• Source passage
= = = = = = =

How Can I Do with This Kind of TEACHER?

Updated on March 07, 2017
C.C. asks from New York, NY
11 answers

Dear sisters,
I am troubled and worried by a problem for about half a year and hope to find any help and solutions for it.
We moved to New York City last July from an non-English speaking country. From September, My child attended a local school in his Fifth Grade. In school there is a basic course “ English Language Art”. The class is difficult for my child, however, he is trying his best to catch up and we also invite a tutor to help him.
The teacher of “ English Language Art” in his school did not help him anything because she insists thinking that it is not her responsibility to help him catch up . It should be someone else. She have done things like these which we think are not right:
1/ She does not provide the learning materials, books, working sheets, used by other pupils to my child.

= = = = = = =

• Data
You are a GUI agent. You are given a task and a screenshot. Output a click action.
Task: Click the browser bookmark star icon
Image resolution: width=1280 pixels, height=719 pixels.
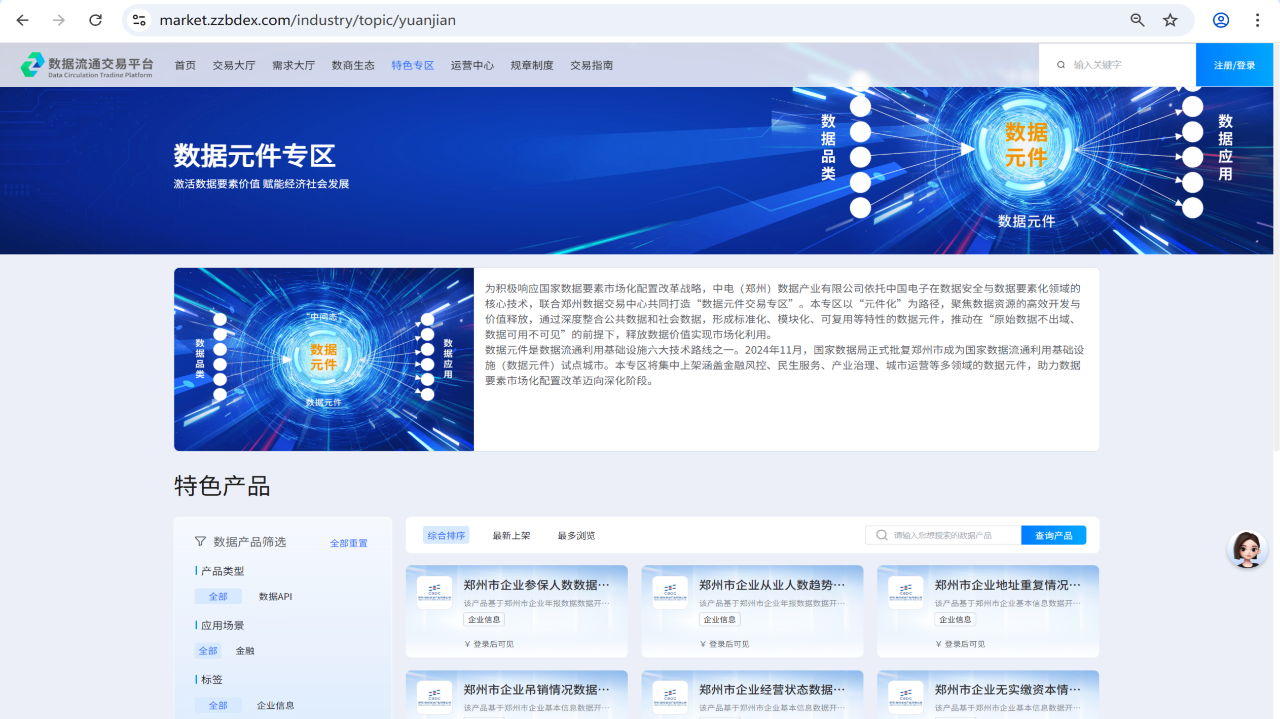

= = = = = = =

• What you need to do
- 1) According to the post about the teacher, what grade did the child attend at the local school starting in September?
- 2) Decide whether each statement agrees with the post about the teacher, answering yes or no and quoting the words of the post that settle it.
(a) The family moved to New York City last July.
(b) The family has not arranged any outside help for the child.
(c) The teacher believes it is her job to help the child catch up.
- 3) Extend the post about the teacher from its last sentence onward, in the same first-person voice.

• Per-task answers
- 1) Fifth Grade.

- 2)
(a) Yes: "We moved to New York City last July from an non-English speaking country."
(b) No: "we also invite a tutor to help him."
(c) No: "she insists thinking that it is not her responsibility to help him catch up"

- 3)
2/ She ask my child to sit in the corner at the end of the classroom. His neighbor classmate bully him because of my child’s language. The teacher does not do anything.
3/ The situation is continuing further, she does not permit my child to attend her class which is preparing for the state examination.
4/ She never encourage my child, even my child has done something better or trying his best.
5/ She is rude and has said” shits on you” or other dirty words to the students. She will put her one foot on the chair when teaching.
I am reluctant to say that some of her behaviors are racial discrimination or prejudice. I do not want these things to continue and I want to listen to your suggestions how I can do!
Thank you!
Yours C.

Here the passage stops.